Ironically, my first reaction to the lack of support I received (I have written before about how few and far between access to either oracles or spirit workers of any kind was back then) was to want to help all of the new people who in turn eventually approached me, but at this point–when hardly a week passes in which I am not contacted by one or two new people wanting to make their existence known to me–I really need to take a big step back and acknowledge that the trend has gone too far, at least for me personally to want to continue to aid and abet it. To keep on as I have been doing would require truly becoming an interactive priestess in service to a human community, and that is outside the parameters of what Odin wants or expects from me at this time. To the extent that I act as His priestess in regard to other people, it is for the purpose of helping to educating people about Him and of promoting both His interests and those of my own little group of spirits. And towards that end, I will continue to share what I can about my path on my blog, including stuff about being a godspouse in more general terms, such as the remainder of this post.
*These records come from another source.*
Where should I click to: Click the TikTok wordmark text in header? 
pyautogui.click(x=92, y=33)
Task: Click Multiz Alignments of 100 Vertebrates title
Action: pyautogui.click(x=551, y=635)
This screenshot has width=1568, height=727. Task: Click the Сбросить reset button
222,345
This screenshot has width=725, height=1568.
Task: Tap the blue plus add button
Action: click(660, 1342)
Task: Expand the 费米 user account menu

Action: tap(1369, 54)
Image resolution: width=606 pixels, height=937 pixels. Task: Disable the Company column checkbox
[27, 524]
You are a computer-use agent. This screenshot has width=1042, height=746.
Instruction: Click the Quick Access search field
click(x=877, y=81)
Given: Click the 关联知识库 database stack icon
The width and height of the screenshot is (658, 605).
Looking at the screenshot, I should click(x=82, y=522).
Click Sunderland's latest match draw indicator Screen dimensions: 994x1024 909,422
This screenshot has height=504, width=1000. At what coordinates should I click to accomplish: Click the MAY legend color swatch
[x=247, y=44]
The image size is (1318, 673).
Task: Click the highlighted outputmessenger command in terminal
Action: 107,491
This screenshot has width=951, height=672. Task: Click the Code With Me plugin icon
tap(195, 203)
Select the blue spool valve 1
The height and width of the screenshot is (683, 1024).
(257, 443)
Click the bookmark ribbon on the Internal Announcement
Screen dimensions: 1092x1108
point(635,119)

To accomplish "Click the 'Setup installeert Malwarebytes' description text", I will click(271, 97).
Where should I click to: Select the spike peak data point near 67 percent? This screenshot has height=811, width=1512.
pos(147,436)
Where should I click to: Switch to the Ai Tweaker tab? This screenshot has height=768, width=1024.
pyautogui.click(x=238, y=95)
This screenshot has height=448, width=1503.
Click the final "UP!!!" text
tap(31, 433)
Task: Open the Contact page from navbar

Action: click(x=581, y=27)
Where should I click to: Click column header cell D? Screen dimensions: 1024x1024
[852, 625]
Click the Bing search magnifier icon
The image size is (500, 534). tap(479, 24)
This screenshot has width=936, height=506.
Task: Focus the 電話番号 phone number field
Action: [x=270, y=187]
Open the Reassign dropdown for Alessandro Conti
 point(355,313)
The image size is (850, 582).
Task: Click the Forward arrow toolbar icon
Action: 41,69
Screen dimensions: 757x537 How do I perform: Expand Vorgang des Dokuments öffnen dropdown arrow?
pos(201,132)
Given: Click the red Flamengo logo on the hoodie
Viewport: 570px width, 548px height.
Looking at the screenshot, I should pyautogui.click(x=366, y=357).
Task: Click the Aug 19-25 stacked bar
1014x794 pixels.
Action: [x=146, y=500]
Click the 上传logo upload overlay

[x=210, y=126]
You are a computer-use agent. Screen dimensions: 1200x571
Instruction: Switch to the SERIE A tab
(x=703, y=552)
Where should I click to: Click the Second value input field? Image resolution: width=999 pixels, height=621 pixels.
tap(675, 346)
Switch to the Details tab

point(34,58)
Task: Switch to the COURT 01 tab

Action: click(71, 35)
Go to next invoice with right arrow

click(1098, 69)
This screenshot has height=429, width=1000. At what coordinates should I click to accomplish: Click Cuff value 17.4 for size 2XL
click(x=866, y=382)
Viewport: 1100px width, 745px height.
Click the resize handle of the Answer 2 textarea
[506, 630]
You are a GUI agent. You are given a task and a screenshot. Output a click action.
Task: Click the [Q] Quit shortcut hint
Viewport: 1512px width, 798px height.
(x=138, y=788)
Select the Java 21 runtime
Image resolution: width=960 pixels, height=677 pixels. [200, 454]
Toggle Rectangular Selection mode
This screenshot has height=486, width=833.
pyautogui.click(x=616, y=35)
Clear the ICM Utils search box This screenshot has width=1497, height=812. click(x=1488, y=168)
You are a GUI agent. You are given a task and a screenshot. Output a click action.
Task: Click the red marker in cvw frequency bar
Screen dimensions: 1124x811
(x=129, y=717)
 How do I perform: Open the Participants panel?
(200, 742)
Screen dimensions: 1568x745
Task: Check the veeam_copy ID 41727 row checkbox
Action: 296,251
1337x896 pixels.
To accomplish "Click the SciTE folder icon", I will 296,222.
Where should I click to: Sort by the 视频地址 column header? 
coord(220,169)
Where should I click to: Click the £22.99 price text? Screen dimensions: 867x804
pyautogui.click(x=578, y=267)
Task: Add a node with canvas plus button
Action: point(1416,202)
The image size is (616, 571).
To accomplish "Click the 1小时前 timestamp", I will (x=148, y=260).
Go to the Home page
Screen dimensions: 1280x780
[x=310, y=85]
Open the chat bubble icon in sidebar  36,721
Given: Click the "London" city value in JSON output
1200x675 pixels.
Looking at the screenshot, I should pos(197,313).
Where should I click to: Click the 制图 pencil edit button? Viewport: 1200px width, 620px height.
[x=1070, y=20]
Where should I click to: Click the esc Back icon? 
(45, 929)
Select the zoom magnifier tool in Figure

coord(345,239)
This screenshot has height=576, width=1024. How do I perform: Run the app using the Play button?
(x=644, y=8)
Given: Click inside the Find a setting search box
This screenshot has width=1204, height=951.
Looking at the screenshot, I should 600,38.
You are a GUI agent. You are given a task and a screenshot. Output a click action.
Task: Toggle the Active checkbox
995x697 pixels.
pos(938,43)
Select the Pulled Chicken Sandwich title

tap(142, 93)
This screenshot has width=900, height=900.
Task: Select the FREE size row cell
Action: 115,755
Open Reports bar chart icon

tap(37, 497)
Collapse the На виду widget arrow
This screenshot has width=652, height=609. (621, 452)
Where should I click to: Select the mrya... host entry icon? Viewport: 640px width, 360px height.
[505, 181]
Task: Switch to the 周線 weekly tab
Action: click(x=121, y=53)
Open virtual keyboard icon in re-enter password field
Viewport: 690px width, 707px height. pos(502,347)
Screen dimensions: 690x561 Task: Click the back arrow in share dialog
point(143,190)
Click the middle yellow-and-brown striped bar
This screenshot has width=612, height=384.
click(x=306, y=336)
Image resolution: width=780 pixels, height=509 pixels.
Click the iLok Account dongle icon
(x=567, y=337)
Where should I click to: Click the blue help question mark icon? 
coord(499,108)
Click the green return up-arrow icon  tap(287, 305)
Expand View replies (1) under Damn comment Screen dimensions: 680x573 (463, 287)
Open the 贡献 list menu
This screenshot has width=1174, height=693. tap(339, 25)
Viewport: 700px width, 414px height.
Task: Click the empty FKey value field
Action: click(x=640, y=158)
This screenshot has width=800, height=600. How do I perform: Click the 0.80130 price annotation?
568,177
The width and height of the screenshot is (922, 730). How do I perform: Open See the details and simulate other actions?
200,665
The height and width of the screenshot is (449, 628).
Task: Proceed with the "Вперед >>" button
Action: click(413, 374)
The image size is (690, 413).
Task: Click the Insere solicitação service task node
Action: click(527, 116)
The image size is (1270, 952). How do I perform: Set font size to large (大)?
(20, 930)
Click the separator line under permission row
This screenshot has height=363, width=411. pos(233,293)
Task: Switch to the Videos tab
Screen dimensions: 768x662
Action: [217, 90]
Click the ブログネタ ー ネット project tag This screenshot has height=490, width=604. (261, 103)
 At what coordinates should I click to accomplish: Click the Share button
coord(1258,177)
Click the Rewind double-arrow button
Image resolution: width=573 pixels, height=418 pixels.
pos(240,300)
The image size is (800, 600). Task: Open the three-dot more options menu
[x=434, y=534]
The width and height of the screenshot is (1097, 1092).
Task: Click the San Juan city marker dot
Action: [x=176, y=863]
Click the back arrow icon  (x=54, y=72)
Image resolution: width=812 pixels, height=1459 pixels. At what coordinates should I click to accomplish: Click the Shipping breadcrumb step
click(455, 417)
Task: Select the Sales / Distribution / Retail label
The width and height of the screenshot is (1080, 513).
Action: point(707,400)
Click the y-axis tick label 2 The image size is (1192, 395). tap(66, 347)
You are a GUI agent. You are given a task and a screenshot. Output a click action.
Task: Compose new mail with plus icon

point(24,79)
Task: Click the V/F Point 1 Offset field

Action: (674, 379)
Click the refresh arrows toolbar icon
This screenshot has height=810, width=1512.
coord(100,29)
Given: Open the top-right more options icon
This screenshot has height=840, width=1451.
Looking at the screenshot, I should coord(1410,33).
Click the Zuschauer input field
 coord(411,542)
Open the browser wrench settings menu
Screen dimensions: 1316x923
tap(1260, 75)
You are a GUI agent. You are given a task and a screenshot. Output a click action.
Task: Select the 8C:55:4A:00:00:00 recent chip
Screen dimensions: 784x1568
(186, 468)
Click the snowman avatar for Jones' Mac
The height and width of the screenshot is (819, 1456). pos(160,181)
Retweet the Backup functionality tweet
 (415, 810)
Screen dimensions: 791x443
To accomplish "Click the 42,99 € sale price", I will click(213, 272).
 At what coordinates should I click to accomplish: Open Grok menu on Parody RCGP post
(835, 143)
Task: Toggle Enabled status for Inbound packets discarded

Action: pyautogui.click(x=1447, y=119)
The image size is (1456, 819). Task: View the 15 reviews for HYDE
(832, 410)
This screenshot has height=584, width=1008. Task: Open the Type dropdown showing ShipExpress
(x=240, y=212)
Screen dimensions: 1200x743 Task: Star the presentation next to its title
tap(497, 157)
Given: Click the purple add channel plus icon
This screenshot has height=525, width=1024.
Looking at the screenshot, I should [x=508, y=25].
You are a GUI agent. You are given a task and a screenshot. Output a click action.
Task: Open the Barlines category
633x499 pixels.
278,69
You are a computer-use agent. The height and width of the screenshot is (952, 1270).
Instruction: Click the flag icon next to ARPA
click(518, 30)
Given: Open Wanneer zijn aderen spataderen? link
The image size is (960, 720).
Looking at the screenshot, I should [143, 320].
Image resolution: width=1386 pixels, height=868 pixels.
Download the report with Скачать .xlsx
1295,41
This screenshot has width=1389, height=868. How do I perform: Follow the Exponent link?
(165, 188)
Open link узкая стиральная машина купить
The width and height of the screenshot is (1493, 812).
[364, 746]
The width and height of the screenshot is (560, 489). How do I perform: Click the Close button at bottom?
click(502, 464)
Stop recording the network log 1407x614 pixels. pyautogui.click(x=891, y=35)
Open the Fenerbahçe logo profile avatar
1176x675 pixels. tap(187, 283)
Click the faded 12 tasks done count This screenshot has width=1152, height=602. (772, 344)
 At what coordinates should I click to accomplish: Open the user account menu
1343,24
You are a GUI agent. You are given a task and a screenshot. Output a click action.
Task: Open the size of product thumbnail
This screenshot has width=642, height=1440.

I will also be making “Ask me about Odin” a permanent and ongoing feature here, since I was unable to address the questions I received during the month of December. I will continue to provide some degree of pastoral counseling both during and after seidhr, and will be providing a suggested reading list on my blog for people hoping to go deeper into devotional work. (Which is, by the way, the gateway discipline for anyone hoping to progress to god-marriage.)
And so, in lieue of addressing your individual godspouse-related queries directly, here are a few rules aspiring godspouses may want to consider:
1. You cannot trick, coerce, bewitch, or otherwise force a deity into marrying you. (This should be a given for most people reading this, I hope, but one never knows, so we’ll go from here.)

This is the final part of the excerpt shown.